We thought it would be a good idea to sign up for a house sit close to London. London is expensive and so, we’d be able to visit London without having to pay for accommodation. That’s what we figured but …
what we didn’t take into account was:
- What seems to be close to London still takes almost an hour by train
- A single day trip in-out London costs about 24 £ per person if you can’t visit on subsequent days and find special deals.
But – that was not our main problem!
We arrived at our house sit and left Vlou, our traveling Beagle, in the car as we always do. Because he travels with us we arranged also with these home owners in advance, that we walk the dogs first on ‘neutral’ territory when we arrive so that the dogs get to know each other without getting protective about their home.
There were actually two dogs we would care for during our house sit. A little Pincher and a Rhodesian Ridge back – Boxer mix called Sheba and Roxy. The latter turned out to be so aggressive towards any other dogs that she immediately wanted to attack Vlou as soon as she saw him no matter if on neutral territory or not or if on a leash or not. Even the smell of Vlou drove her crazy and she would run around and bark during our check-in.
After a good nights sleep which Vlou had to spend in the car outside, we went for a walk in the nearby park. Vlou considers luckily our car as his home anyway. The owner took Roxy on a lead and walked in front of Vlou and me with a minimum of 50 meters distance. Despite the space and even though she’d never even got close to Vlou to meet, she tried to get off to attack him viciously.

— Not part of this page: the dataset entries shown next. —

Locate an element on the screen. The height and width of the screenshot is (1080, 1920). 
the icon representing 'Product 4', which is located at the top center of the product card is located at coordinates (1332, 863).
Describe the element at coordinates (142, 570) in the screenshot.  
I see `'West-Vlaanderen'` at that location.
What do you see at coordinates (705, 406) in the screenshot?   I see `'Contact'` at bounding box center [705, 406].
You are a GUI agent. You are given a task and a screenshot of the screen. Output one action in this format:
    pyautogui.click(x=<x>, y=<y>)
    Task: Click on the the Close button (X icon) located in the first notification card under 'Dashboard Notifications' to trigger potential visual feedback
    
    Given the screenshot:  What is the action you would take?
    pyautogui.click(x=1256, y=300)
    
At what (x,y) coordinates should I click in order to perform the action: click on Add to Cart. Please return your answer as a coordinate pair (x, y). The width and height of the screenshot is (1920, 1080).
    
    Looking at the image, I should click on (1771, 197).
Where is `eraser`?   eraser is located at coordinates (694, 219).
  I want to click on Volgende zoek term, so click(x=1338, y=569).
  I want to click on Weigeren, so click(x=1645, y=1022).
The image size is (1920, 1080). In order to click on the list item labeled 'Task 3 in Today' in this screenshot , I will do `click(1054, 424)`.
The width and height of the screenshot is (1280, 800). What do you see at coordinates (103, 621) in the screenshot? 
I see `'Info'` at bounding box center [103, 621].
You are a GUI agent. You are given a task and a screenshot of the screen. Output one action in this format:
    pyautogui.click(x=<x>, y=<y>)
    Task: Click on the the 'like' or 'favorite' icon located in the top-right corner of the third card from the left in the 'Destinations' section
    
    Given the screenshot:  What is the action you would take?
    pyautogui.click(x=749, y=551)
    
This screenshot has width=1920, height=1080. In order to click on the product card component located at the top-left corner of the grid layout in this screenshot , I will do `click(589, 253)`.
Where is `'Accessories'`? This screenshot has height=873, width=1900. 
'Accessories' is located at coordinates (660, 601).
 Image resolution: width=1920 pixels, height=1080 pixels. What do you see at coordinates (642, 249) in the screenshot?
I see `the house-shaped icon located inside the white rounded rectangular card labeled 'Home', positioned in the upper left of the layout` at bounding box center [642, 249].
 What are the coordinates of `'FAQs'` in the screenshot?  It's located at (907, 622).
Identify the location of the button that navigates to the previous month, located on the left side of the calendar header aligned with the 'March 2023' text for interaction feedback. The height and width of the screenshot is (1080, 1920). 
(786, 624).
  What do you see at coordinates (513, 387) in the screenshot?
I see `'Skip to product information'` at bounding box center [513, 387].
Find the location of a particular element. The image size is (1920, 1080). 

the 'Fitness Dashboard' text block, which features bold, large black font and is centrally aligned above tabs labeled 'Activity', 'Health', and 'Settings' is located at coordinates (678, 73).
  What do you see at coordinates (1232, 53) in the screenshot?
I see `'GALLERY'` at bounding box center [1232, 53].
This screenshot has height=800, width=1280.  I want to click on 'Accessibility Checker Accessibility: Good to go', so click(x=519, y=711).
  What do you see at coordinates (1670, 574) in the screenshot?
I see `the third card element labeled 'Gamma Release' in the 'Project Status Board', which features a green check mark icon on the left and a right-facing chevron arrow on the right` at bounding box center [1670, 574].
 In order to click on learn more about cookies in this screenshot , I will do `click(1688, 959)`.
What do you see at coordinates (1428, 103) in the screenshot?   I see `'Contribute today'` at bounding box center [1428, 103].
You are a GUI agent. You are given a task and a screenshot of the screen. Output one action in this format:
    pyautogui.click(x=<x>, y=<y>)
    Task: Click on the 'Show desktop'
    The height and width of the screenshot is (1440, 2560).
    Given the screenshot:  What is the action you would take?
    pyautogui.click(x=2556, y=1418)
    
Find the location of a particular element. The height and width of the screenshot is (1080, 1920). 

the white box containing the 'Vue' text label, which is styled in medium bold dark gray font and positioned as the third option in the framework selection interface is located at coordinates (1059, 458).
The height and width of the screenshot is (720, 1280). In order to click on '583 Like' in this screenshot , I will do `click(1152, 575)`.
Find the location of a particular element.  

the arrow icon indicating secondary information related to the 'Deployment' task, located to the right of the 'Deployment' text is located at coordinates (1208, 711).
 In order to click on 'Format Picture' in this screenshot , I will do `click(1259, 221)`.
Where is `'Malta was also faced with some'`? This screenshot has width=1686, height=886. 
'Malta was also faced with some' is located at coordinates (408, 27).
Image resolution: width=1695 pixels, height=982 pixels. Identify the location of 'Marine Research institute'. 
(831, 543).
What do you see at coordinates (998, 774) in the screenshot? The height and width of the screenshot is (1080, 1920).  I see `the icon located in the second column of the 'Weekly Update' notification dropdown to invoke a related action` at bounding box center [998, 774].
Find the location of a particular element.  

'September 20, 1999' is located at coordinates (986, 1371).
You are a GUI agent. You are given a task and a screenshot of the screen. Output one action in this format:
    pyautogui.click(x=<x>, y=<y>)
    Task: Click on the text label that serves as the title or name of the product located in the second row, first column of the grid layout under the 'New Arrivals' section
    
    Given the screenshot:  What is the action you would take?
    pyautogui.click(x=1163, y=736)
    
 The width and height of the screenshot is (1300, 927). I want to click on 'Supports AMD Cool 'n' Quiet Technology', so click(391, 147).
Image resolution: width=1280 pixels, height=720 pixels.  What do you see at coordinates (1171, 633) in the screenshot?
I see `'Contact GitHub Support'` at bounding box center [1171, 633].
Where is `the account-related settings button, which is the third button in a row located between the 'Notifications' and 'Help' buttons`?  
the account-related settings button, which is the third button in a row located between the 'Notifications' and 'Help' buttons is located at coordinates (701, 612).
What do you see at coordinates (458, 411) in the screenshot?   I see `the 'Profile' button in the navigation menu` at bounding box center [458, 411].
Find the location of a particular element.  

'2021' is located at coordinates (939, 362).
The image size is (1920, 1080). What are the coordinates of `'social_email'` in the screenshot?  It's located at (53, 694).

But it was not only Vlou she tried to attack – it was any dog which came into sight!
We didn’t want to worry the house owners but we didn’t feel good about this house sit at all. There was so limited space in the townhouse that we’d be struggling to separate the dogs safely. Sheba was able to open the sliding doors anyway.
We tried to keep our spirits up till the family left their home cautiously confident to be able to make a plan afterwards somehow.
Vlou had to stay upstairs in the bedroom when we were at home and Roxy had to stay downstairs in the living room-kitchen area. We blocked the sliding door downstairs so that little Sheba wasn’t able to open it anymore and we built up a temporary wall with luggage on top of the stairs as backup. That was our luck as giant Roxy managed somehow to get through the sliding door anyway on the second day. What a shocker!
A professional dog trainer was supposed to walk Roxy twice in the week during our stay but she came only once unfortunately.
We felt so bad for Roxy as we didn’t have to walk her because of her aggression on one side but on the other side we didn’t want to take the responsibility either. If she would have been able to escape, a disaster would have happened. She tended even to show aggression to people passing the house. Roxy was a young, well built dog full of energy which she couldn’t get rid of in the tiny town garden.
The thought she might find a way out of the flimsy fenced garden, didn’t make us feel comfortable.
As the day went on we got to love that huge clingy dog anyway, hoping for her that the owners find a solution for this unpleasant dangerous behaviour.
It was for sure one of our yet most difficult dog sits we’d experienced. Very relieved for all of us when we could hand over the house back to the owners without any major discomforts but the daily mop up of accidents of old Sheba which wasn’t able to control her bladder anymore.
We learned a lot during this house sit and certainly adjusted our questions for the home owner before admitting to a house sit with animals. In general we got the knack of:
Dog Sitting and City Sightseeing don’t work well in combination if you are not in the City Center to just stumble out of your door for some major attractions.
Our time span to enjoy the city center was too limited to be able to enjoy the visit.